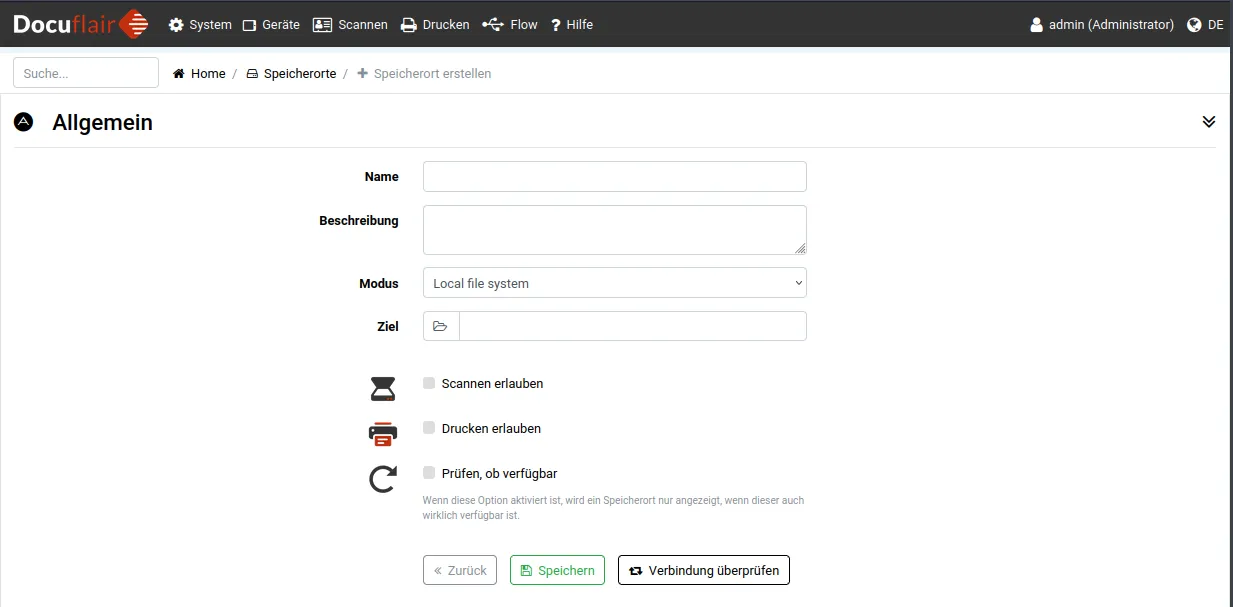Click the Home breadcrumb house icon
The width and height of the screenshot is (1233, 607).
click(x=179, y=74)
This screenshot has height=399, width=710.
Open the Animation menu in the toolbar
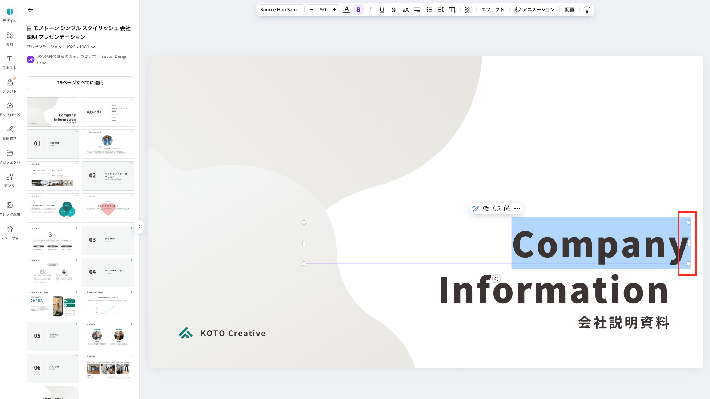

--

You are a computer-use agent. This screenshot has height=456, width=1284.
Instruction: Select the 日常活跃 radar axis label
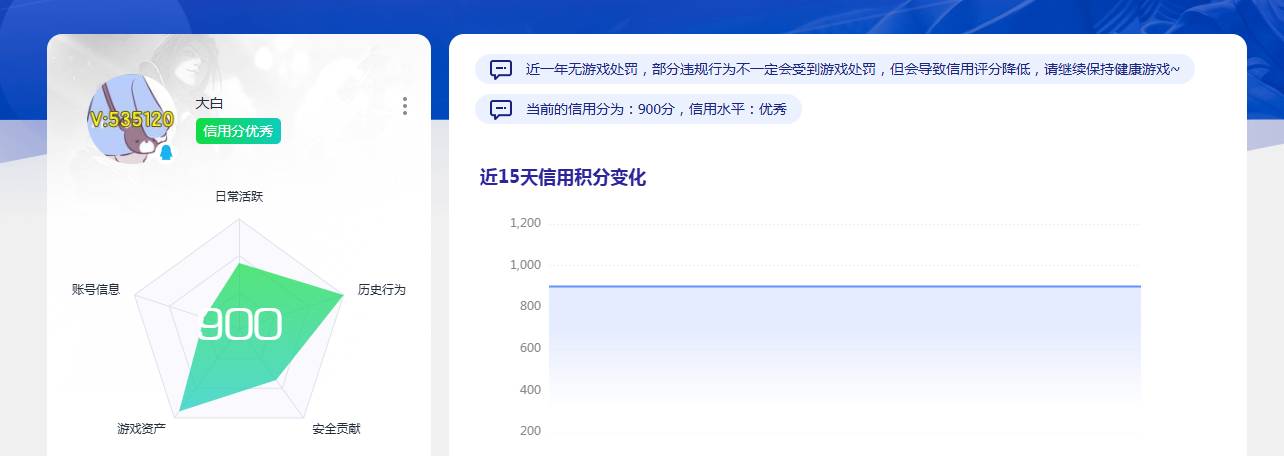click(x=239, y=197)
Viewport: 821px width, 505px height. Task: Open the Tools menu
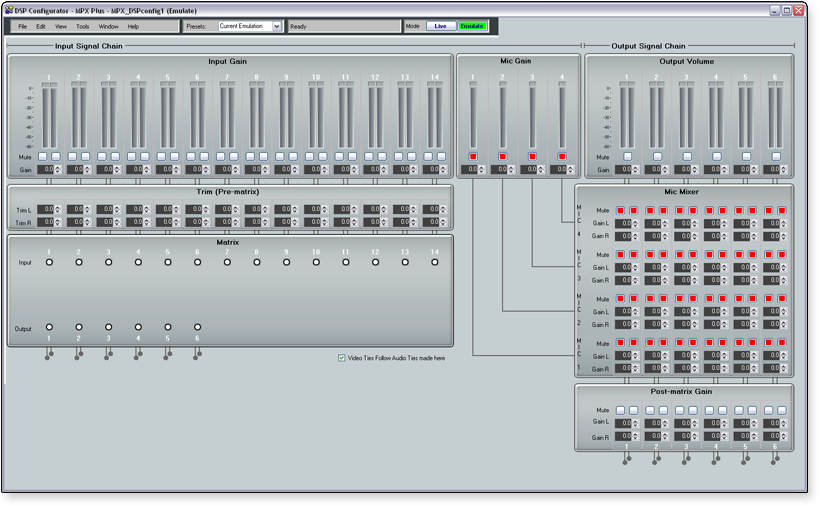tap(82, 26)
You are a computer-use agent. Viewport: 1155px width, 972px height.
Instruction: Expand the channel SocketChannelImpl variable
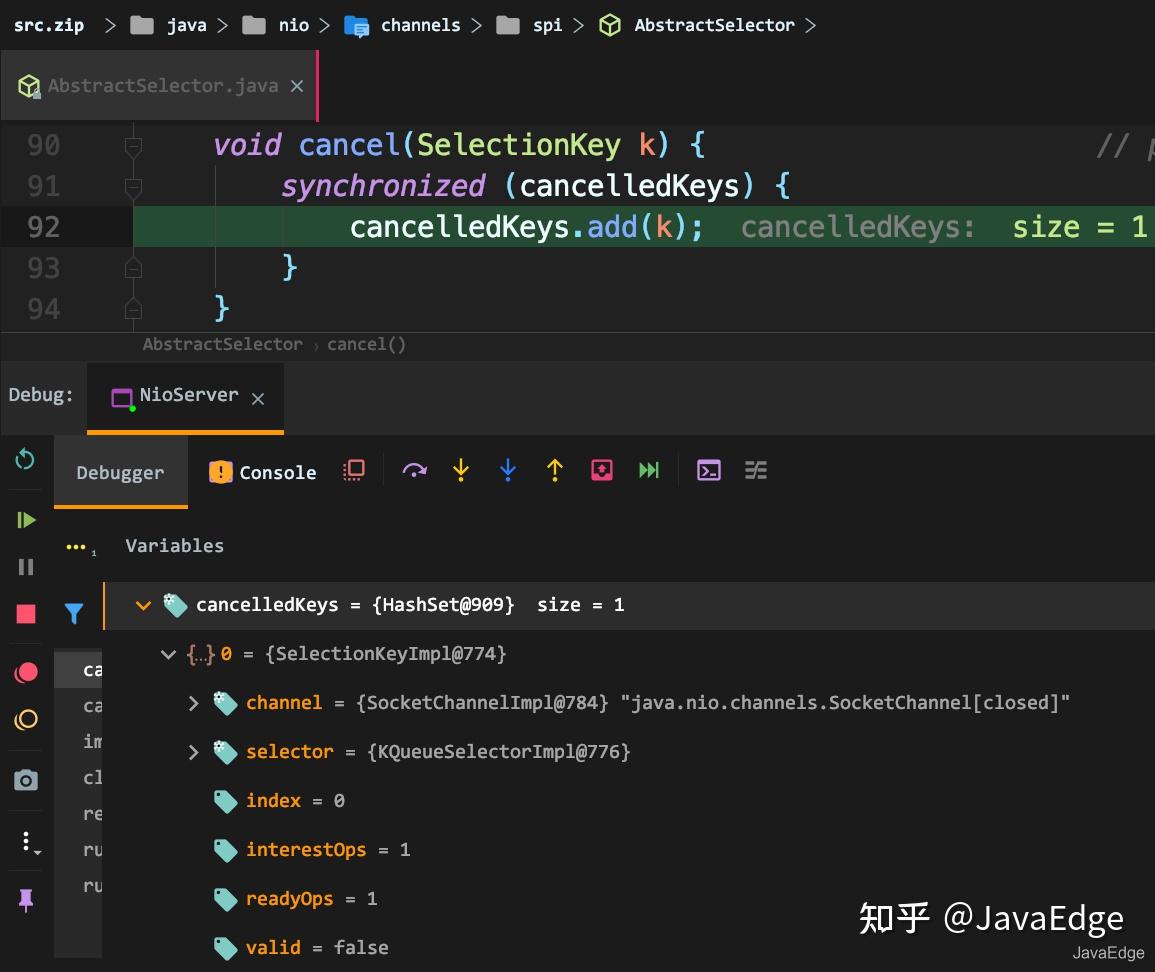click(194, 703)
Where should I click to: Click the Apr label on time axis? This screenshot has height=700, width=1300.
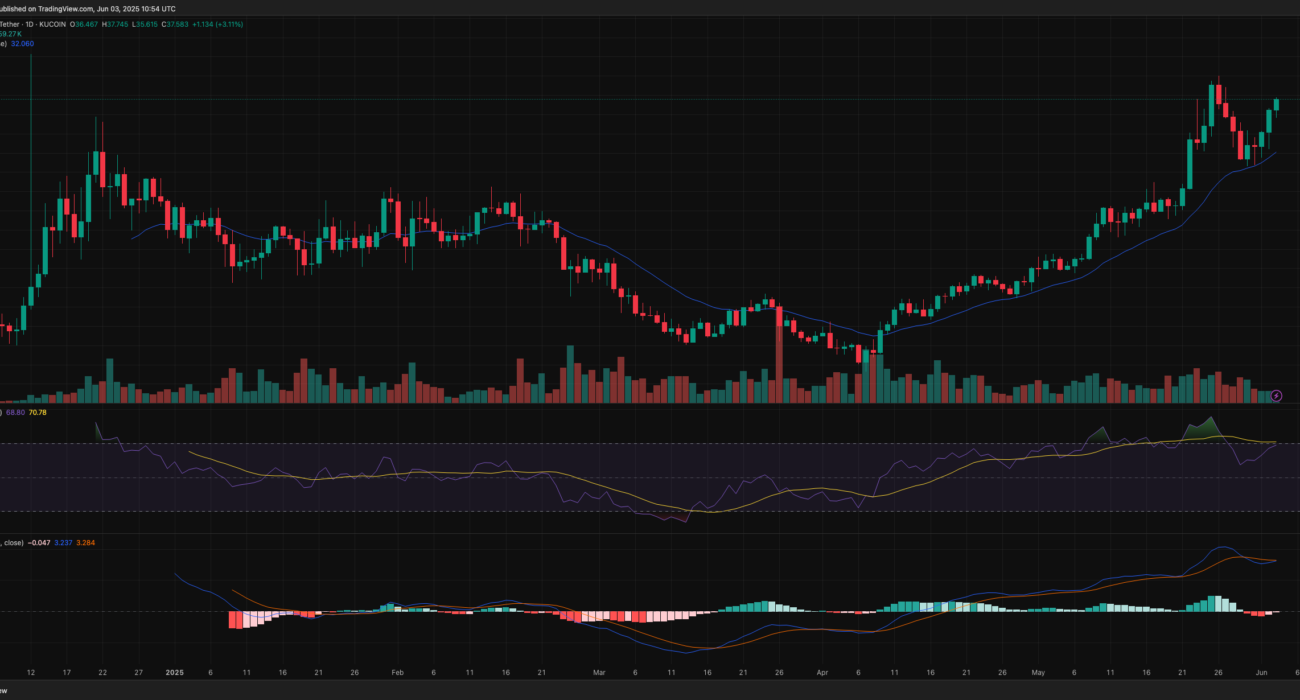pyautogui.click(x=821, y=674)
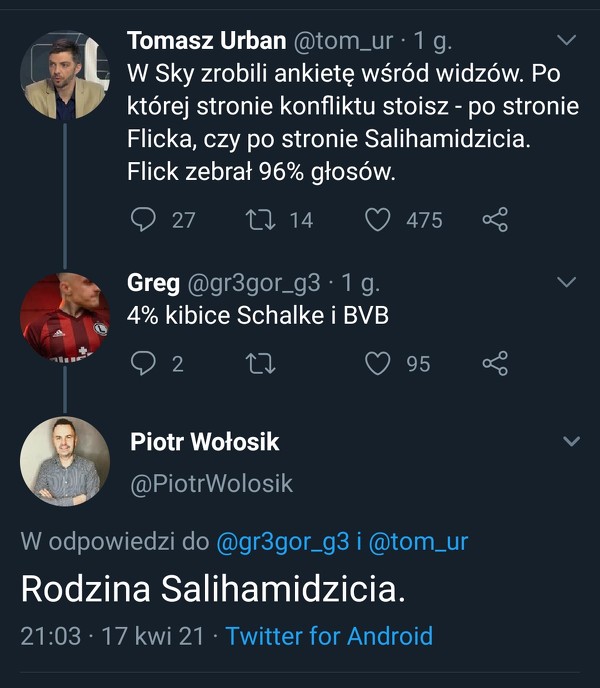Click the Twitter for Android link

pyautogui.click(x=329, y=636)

* * *

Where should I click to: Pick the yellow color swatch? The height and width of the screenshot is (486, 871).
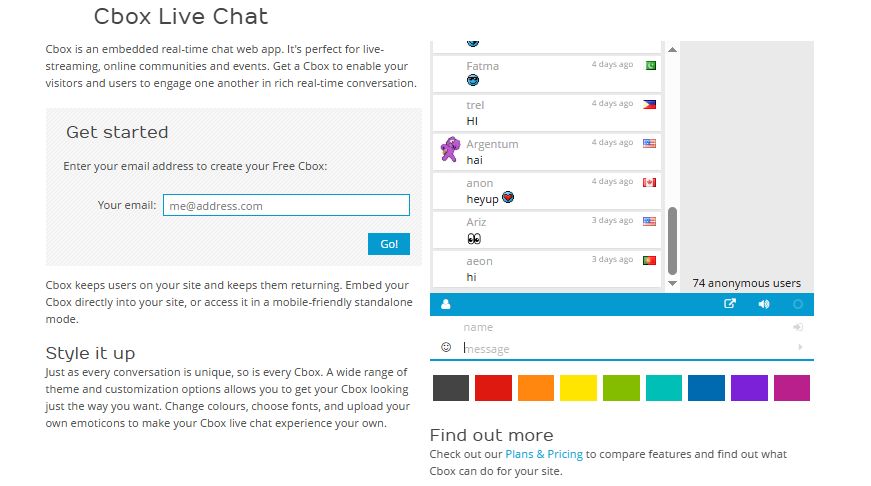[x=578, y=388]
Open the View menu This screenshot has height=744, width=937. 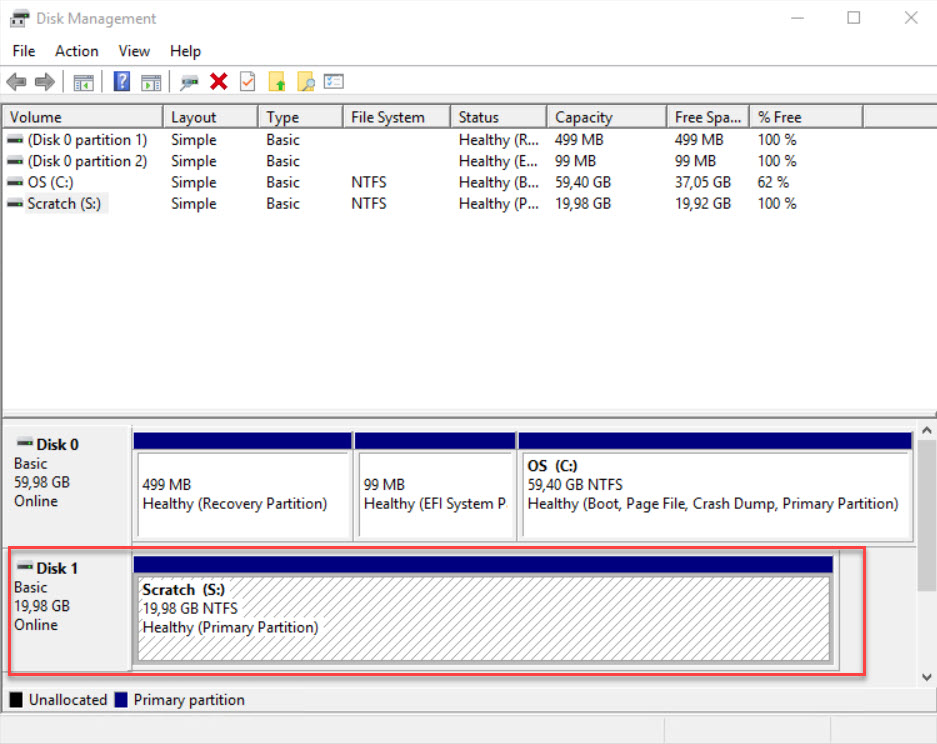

▸ **Assignment**: Say how many lines in the listing above hold "computer". Give the number only.

▸ **Response area**: 2